##### Records for this task

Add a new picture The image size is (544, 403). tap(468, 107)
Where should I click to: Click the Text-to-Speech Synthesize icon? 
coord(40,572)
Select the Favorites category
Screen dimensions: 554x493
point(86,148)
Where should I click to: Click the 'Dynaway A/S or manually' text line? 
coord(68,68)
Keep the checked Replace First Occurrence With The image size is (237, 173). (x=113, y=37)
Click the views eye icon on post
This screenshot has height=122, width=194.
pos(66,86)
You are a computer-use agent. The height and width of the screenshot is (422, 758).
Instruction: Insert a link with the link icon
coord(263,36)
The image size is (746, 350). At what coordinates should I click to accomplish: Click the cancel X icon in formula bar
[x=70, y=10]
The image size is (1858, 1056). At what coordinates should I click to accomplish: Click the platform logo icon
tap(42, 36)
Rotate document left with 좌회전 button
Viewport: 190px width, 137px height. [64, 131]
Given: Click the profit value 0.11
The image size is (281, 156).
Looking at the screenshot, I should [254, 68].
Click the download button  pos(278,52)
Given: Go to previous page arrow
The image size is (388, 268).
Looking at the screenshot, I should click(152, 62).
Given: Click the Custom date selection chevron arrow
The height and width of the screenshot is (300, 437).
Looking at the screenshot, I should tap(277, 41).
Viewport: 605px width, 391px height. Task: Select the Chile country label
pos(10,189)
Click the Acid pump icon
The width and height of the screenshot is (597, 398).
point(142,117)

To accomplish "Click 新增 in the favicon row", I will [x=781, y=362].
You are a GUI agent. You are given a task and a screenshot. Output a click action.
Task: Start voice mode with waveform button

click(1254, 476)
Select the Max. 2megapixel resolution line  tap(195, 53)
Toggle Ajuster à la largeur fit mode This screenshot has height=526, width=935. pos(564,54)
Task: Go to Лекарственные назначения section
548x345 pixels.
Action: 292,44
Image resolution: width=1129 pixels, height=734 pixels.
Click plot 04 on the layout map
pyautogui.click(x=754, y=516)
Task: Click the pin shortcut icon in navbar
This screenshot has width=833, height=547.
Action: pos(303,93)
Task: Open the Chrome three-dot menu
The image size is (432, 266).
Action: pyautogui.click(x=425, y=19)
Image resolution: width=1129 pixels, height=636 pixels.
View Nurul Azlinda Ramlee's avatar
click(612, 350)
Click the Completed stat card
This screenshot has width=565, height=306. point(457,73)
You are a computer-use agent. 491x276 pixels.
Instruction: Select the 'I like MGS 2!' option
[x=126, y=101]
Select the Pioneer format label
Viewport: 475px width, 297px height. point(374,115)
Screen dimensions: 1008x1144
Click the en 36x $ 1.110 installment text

##########

Rewrite the listing with every "The image size is" renamed to "The screenshot size is", leaving all other text unchanged.

• **Answer below**:
Add a new picture The screenshot size is (544, 403). tap(468, 107)
Where should I click to: Click the Text-to-Speech Synthesize icon? 
coord(40,572)
Select the Favorites category
Screen dimensions: 554x493
point(86,148)
Where should I click to: Click the 'Dynaway A/S or manually' text line? 
coord(68,68)
Keep the checked Replace First Occurrence With The screenshot size is (237, 173). (x=113, y=37)
Click the views eye icon on post
This screenshot has height=122, width=194.
pos(66,86)
You are a computer-use agent. The height and width of the screenshot is (422, 758).
Instruction: Insert a link with the link icon
coord(263,36)
The screenshot size is (746, 350). At what coordinates should I click to accomplish: Click the cancel X icon in formula bar
[x=70, y=10]
The screenshot size is (1858, 1056). At what coordinates should I click to accomplish: Click the platform logo icon
tap(42, 36)
Rotate document left with 좌회전 button
Viewport: 190px width, 137px height. [64, 131]
Given: Click the profit value 0.11
The screenshot size is (281, 156).
Looking at the screenshot, I should [254, 68].
Click the download button  pos(278,52)
Given: Go to previous page arrow
The screenshot size is (388, 268).
Looking at the screenshot, I should click(152, 62).
Given: Click the Custom date selection chevron arrow
The height and width of the screenshot is (300, 437).
Looking at the screenshot, I should tap(277, 41).
Viewport: 605px width, 391px height. Task: Select the Chile country label
pos(10,189)
Click the Acid pump icon
The width and height of the screenshot is (597, 398).
point(142,117)

To accomplish "Click 新增 in the favicon row", I will [x=781, y=362].
You are a GUI agent. You are given a task and a screenshot. Output a click action.
Task: Start voice mode with waveform button

click(1254, 476)
Select the Max. 2megapixel resolution line  tap(195, 53)
Toggle Ajuster à la largeur fit mode This screenshot has height=526, width=935. pos(564,54)
Task: Go to Лекарственные назначения section
548x345 pixels.
Action: 292,44
Image resolution: width=1129 pixels, height=734 pixels.
Click plot 04 on the layout map
pyautogui.click(x=754, y=516)
Task: Click the pin shortcut icon in navbar
This screenshot has width=833, height=547.
Action: pos(303,93)
Task: Open the Chrome three-dot menu
The screenshot size is (432, 266).
Action: pyautogui.click(x=425, y=19)
Image resolution: width=1129 pixels, height=636 pixels.
View Nurul Azlinda Ramlee's avatar
click(612, 350)
Click the Completed stat card
This screenshot has width=565, height=306. point(457,73)
You are a computer-use agent. 491x276 pixels.
Instruction: Select the 'I like MGS 2!' option
[x=126, y=101]
Select the Pioneer format label
Viewport: 475px width, 297px height. point(374,115)
Screen dimensions: 1008x1144
Click the en 36x $ 1.110 installment text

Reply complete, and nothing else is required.